Figure 3.

IMD deficiency exacerbates DCM in mice. (A) Representative images of hearts, the HW/BW ratio, and HW/TL ratio of diabetic WT and IMD^−/− mice. Scale bar: 10 mm. n = 6–8. (B) Representative echocardiographic images of diabetic WT and IMD^−/− mice. (C) Representative pulsed Doppler echocardiography pictures, early diastolic mitral flow velocity (E), late diastolic mitral flow velocity (A), and relative quantification of the mitral E/A ratio of diabetic WT and IMD^−/− mice. n = 4–5. (D) Hematoxylin–eosin staining of representative heart sections and cardiomyocyte cross-sectional area quantification in mice.

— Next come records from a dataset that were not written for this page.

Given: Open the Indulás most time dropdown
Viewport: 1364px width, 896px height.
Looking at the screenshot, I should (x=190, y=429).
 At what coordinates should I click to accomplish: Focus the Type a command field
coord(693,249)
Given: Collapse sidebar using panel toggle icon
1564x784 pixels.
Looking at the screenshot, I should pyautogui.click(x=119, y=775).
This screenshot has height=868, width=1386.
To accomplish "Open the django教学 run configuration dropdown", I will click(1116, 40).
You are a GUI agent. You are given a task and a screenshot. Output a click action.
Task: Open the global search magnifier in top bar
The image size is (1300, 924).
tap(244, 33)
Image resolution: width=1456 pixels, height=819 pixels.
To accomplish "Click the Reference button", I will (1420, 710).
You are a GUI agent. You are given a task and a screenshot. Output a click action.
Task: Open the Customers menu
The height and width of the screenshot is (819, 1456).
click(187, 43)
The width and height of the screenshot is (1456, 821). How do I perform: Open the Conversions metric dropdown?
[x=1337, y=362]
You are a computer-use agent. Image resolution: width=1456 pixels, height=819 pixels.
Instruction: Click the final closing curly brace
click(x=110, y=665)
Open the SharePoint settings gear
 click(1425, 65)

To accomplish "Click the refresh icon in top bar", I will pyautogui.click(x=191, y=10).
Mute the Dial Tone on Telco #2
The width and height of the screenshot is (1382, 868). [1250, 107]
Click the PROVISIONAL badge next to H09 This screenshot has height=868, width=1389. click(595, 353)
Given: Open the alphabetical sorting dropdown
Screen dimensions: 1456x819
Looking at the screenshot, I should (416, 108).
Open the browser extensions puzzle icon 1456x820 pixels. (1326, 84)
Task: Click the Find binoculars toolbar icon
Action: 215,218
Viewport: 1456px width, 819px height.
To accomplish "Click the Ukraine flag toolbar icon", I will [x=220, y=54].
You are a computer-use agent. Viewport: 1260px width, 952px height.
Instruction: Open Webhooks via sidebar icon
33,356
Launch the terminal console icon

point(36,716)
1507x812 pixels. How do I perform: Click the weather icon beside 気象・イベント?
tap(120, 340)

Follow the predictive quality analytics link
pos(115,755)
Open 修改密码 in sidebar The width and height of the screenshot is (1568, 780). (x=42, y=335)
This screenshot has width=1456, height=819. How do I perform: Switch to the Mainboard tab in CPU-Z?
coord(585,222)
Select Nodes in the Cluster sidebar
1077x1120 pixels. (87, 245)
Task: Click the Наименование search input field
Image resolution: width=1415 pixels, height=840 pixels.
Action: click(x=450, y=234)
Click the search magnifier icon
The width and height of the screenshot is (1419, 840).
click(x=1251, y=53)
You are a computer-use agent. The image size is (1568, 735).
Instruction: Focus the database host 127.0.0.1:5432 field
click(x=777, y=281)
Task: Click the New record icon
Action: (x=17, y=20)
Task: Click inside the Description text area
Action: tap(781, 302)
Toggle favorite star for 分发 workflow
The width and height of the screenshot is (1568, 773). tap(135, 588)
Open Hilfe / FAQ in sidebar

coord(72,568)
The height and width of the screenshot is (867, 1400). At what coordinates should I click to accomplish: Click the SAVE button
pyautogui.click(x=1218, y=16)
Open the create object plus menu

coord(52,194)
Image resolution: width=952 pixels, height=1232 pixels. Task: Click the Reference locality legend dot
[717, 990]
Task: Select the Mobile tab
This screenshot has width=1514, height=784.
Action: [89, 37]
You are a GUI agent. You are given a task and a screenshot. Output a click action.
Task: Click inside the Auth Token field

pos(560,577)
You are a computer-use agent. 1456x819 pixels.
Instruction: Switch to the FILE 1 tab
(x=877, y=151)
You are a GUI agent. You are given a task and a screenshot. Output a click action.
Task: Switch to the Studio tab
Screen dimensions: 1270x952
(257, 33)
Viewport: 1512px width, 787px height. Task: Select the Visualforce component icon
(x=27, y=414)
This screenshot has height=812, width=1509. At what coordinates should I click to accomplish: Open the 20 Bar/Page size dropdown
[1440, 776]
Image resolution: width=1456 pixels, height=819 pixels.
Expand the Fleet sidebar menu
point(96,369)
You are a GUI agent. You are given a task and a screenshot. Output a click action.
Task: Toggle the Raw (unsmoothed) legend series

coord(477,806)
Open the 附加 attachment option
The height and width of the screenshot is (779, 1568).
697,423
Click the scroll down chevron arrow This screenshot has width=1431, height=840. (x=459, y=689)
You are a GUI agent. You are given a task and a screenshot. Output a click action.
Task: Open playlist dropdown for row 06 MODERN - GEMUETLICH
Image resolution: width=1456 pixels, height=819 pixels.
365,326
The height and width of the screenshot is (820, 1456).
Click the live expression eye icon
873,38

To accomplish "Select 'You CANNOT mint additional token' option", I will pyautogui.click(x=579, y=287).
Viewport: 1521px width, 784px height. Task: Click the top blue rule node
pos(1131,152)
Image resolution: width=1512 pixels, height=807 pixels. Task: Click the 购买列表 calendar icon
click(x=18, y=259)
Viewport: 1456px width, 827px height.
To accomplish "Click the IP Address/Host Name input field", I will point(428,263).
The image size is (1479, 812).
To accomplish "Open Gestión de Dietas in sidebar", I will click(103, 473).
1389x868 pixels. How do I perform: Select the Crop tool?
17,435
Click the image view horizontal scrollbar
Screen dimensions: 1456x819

Scale bar: 50 μm. n = 4. (E) Quantitative real-time PCR analysis of Nppa and Nppb mRNA expression in the hearts of diabetic WT and IMD^−/− mice. n = 3–4. (F) Sirius red staining of myocardial interstitial and perivascular fibrosis area with representative images and quantification in mice. Scale bar: 50 μm. n = 3. (G) Oil red O staining of myocardial interstitium with representative images and quantification from different mice. Scale bar: 50 μm. n = 5. (H) Quantitative real-time PCR analysis of Col1a1 and Col3a1 mRNA expression in the hearts of diabetic WT and IMD^−/− mice. n = 3–4. (I) Western blot analysis of Col1a1 and Col3a1 protein levels in the hearts of diabetic WT and IMD^−/− mice. n = 3. Data are mean ± SD, * p < 0.05, ** p < 0.01. ns: no significant difference.